New discs spotlight deejay action

By Karl Byrn

Greyboy
Mastered the Art
(Ubiquity)

Pete Rock
Petestrumentals
(BBE)

WHILE PURE, hard dance sounds like techno, house, and drum 'n' bass remain the face of electronica to the mainstream, DJ cut-and-paste abstractionists are really the heart of any of the field's endlessly crossbreeding subgenres. San Diego DJ Greyboy is the go-to leader of San Francisco's Ubiquity label, and he's one heck of a groove crossbreeder. His third disc, Mastered the Art, is a typical DJ poly-stew, as Greyboy dips his brush into hybrids like acid-jazz ambiance, lounge hip-hop, world-folk big beat, and electro-trance soundtrackisms. What makes Mastered the Art a standout is Greyboy's novel employment of Eurasian (especially Mediterranean) stringed instruments as not mere flavoring but as the foundation of several breakbeats--sitar power chords in the title track, slabs of ukelele anchoring scratching on "Hold It Down," plucked harp figures and Spanish guitar in place of hip-hop's piano loops on the very Wu-Tang Clanish cuts "Uknowmylife" and "Smokescreen." Much of the disc evokes a soundtrack without seeming as if it would work as a soundtrack, which is good--Greyboy is at his strongest when he messes up his own jazzy slickness with dirty global funk. A more subtly stunning piece of DJ groove-collage work is Pete Rock's Petestrumentals. Rock's second outing sans his rapper-partner CL Smooth, the disc is technically a set of hip-hop/jazz instrumentals, but the sturdy smooth-lounge tracks speak in a voice that's majestically controlled and independent. Rock's craft is complex understatement, using simplicity to layer depth into spare grooves and inverting normal ideas. On "Hip Hopcrisy," a piano loop is spliced, diced, and recombined at multiple angles over a monotone bass pulse. Two cuts later, on "Pete's Jazz," a vibraphone loop plays the part of droning thump while bass provides melody and color. Petestrumentals is a must for fans of abstract hip-hop; as a plus for electronica fans, the consistent beats could edit into a rave club mix as easily as the distant, spacey fills could add warmth to a trance festival.

> _SUPPLIED INFORMATION_:
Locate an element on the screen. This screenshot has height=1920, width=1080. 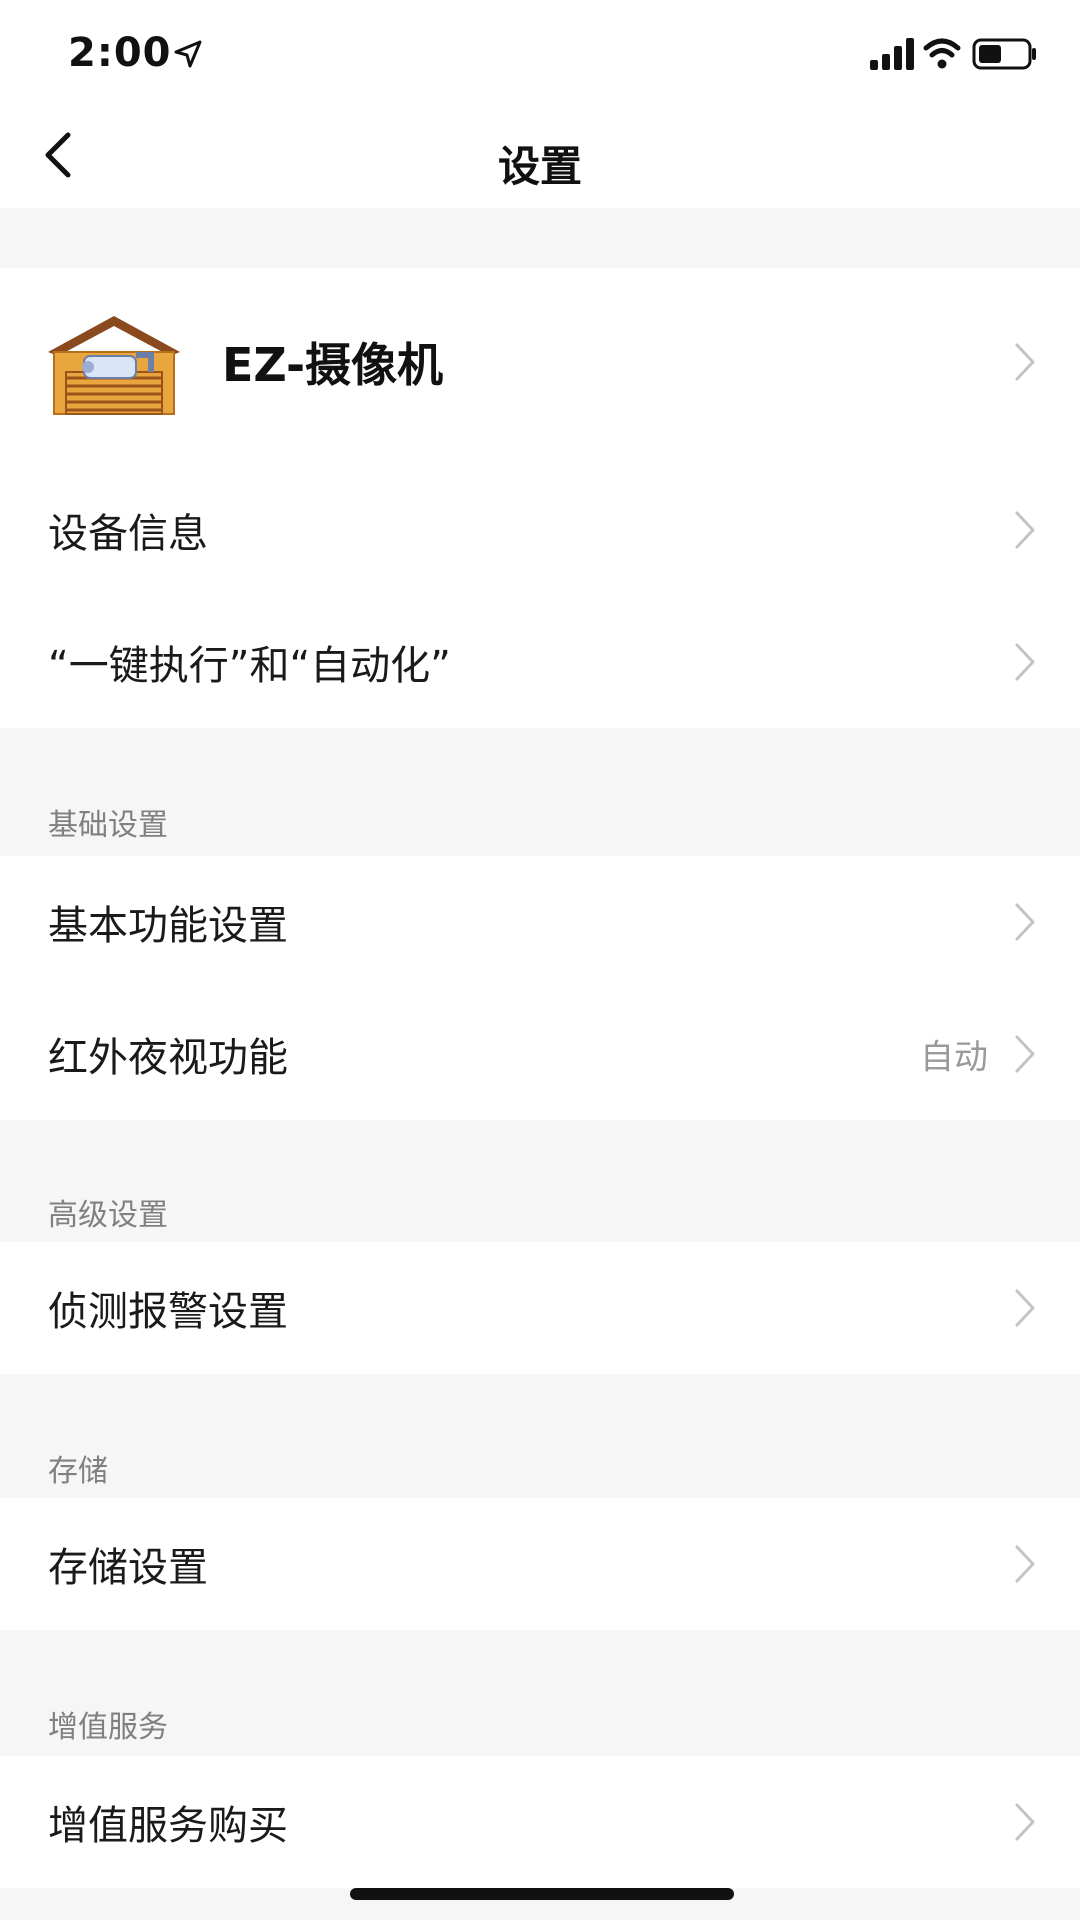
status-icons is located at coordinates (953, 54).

> _TASKS_:
1. In the review, which instrument provides melody and color on "Pete's Jazz"?
2. Sum up the review in two sentences.
Work only from the review.

> _RESPONSES TO THE TASKS_:
1. The bass.

2. Greyboy's third disc, Mastered the Art, mixes many hybrid styles and stands out for building several breakbeats on Eurasian stringed instruments, and he is strongest when he roughens his jazzy slickness with dirty global funk. Pete Rock's Petestrumentals, a set of hip-hop/jazz instrumentals made without CL Smooth, is a more subtly stunning piece of groove-collage built on complex understatement and is a must for fans of abstract hip-hop.